I have to be a little careful here, since I'm planning to send this one to my mother to read--and she's reading this blog. So no spoilers allowed, or at least none that count.
Plague Year is a post-apocalyptic yarn: a medical nano, designed to eat cancer cells and reproduce in a Von Neumann-like way, has escaped into the open and started chewing its way through humanity. When the story opens the only people left alive are the ones who managed to make it to safety above ten thousand feet (the nano shuts down at 0.7 atmospheres of pressure as a built-in failsafe).
That includes our intrepid clan of a dozen heroes and anti-heroes, stuck on a barren mountaintop at the edge of California. There's another small group within signalling distance, but they can't even visit because just one breath taken in the valley between would infect any explorer--and it's hard to climb back out when you're being eaten alive.
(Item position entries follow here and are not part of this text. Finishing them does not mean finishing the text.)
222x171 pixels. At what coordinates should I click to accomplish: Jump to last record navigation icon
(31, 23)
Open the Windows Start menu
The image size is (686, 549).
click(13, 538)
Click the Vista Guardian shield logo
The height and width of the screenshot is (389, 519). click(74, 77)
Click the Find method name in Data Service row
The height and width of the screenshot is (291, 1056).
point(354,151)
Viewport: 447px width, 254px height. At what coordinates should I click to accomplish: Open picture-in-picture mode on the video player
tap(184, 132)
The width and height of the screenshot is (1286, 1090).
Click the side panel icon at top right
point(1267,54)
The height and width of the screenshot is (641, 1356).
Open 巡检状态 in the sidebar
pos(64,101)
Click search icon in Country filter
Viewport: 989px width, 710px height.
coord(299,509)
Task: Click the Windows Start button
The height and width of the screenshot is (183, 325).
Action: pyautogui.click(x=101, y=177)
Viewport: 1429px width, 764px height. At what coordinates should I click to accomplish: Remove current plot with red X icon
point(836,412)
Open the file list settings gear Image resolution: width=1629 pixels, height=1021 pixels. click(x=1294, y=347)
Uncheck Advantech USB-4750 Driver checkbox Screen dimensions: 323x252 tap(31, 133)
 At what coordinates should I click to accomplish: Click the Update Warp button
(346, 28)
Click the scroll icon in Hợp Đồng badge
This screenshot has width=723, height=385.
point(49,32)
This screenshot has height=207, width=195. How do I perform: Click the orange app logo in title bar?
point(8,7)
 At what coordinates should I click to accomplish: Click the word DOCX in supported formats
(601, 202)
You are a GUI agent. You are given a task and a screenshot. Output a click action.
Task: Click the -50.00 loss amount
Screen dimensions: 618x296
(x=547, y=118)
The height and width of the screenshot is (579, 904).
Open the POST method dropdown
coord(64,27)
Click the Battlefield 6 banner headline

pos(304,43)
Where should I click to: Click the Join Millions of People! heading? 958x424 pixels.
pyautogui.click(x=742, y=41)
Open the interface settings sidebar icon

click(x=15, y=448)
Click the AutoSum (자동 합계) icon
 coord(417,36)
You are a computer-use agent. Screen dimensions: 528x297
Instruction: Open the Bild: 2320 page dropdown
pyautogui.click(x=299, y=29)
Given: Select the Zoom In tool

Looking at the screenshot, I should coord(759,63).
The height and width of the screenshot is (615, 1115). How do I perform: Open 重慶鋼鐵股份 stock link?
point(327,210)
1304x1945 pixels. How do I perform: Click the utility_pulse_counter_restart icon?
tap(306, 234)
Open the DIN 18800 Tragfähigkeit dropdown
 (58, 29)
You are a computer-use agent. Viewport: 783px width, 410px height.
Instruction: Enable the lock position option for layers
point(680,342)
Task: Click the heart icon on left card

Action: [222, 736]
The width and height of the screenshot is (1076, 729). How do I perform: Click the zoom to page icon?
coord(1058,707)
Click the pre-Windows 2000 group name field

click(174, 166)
Yum.
Did I mention the mountaintop is barren? Mammals are going extinct everywhere; our heroes are eating moss and lichen to survive--and each other. "They ate Jorgensen first", the book explains at the outset. "He'd twisted his leg bad--his long white leg." In fact, when someone from the other mountaintop stumbles bleeding and dying into their camp, the first thing they think is, "if he dies we'll eat him," and when he says he wants them to visit, they wonder if it's really a hidden hunting trip.
The book isn't really gruesome, but the author definitely plays this setup for effect. And he does a good job with it--but about halfway through the book sags badly because of some political dragging that never really goes away thereafter. (In all honesty, I skipped about fifteen pages just to get back to where Things Were Happening, and I'm glad I did; I don't think anything important happened in there.) After reading the fairly predictable ending I was fairly surprised to hear there are two more sequels coming, but I'll probably pick up at least the first of those to see what happens.